Before the process involved me asking in slack and an engineer going to Jira to a git sha, then to ECS, etc. So an engineer built me a Slack command where you can give it a Jira id, and it will tell you where it is in the release process.
At Transposit we use CircleCI for our build and deployment system. The default CircleCI integration with Slack is pretty limited -- it allows you to configure a channel where it posts build updates. We decided we wanted an enhanced integration with quick actionability.
So on build failures, we added buttons to the notification. One that lets you retrieve build artifacts as well as buttons to retry the build, or revert a change if needed.
Like many eng teams, we use slack as the hub for our oncall operations. So when alerts fire from our monitoring system, it posts to an oncall channel.
Here, the SRE and engineering teams can chat and collaborate about what’s happening. But one common problem is making sure everyone is looking at the same set of metrics, and integrating those metrics into the discussion. Before this would often look like people posting links to dashboards, or someone manually taking a screenshot of an alert and uploading it into slack.

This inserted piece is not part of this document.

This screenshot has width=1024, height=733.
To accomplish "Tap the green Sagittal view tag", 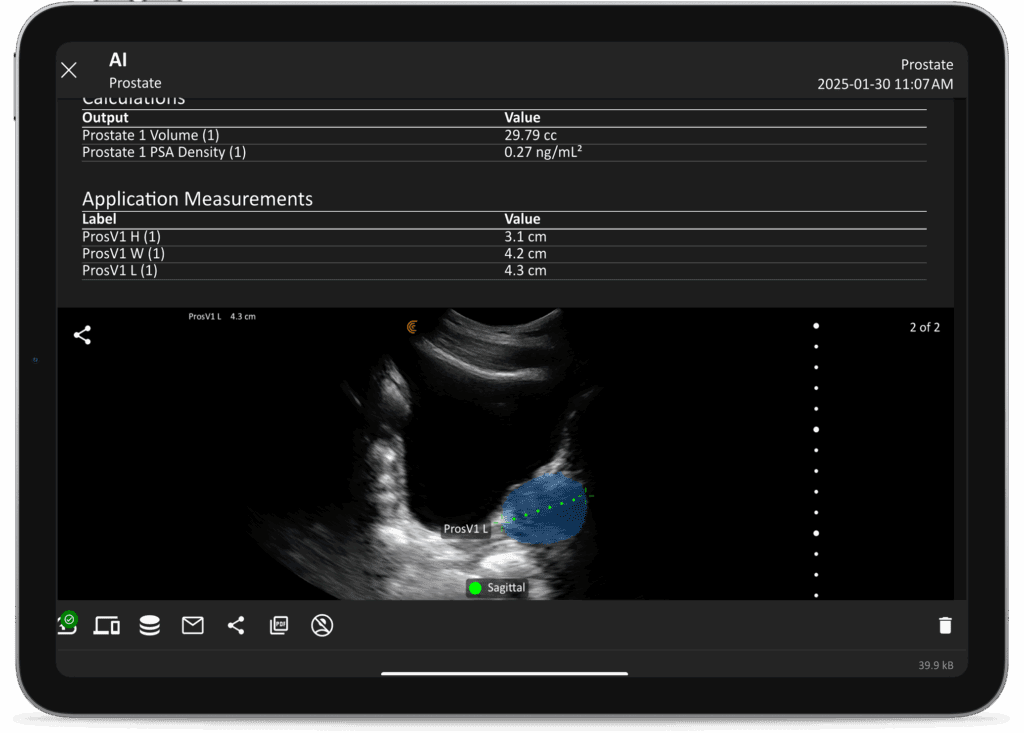I will click(x=497, y=588).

So we’ve added a slack slash command that will pull a screenshot of the metric directly into the oncall channel. And then as a bonus, we’ve made it easy to create a Jira ticket from within slack. Again saving all the context switching between applications and pre-populating a lot of information so that we can link together the conversation in slack with Jira.
We built this interactive chatbot named after our mascot Iggy. We use Google’s DialogFlow to parse questions you might have while investigating production issues. So we can now ask IggyIggz to show me logs for a particular request.
We need to build more applications to integrate all of our tools. These tools empower us with a ton of APIs, giving us super powers, but each one of them is unique with its own steep learning curve. Human in the loop automation lets us leverage the power of automation. But because humans are present, the systems can adapt to novel situations that the automation isn't set up to handle.